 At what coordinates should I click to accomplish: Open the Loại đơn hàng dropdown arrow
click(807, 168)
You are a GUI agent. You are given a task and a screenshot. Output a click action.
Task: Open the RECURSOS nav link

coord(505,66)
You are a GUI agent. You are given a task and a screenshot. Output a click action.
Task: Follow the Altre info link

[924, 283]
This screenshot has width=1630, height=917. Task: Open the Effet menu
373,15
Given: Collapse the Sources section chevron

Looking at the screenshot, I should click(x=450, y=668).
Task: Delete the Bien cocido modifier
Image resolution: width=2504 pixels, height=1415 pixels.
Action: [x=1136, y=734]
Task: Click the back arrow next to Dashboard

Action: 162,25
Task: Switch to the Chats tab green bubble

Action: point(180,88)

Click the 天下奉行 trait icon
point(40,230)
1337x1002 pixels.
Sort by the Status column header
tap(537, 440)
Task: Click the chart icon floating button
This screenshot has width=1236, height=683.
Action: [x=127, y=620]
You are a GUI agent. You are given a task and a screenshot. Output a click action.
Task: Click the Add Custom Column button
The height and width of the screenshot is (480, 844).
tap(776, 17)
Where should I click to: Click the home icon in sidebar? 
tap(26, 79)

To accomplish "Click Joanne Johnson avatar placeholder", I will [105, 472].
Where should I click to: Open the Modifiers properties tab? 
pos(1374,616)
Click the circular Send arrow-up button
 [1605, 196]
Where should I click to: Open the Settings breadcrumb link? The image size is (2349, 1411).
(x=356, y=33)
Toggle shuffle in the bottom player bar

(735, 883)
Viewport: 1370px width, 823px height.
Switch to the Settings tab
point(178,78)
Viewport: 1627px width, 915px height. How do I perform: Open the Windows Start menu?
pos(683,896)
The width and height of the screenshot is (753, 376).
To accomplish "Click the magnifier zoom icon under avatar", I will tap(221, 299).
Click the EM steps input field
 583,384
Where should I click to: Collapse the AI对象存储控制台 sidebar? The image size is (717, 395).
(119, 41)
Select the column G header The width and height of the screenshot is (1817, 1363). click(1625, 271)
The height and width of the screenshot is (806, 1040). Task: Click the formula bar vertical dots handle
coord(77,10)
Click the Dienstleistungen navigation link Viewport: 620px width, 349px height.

> [YOUR ASSIGNMENT]:
All lines above that contain the word "avatar" are to be copied.

> [PROBLEM SOLUTION]:
To accomplish "Click Joanne Johnson avatar placeholder", I will [105, 472].
To accomplish "Click the magnifier zoom icon under avatar", I will tap(221, 299).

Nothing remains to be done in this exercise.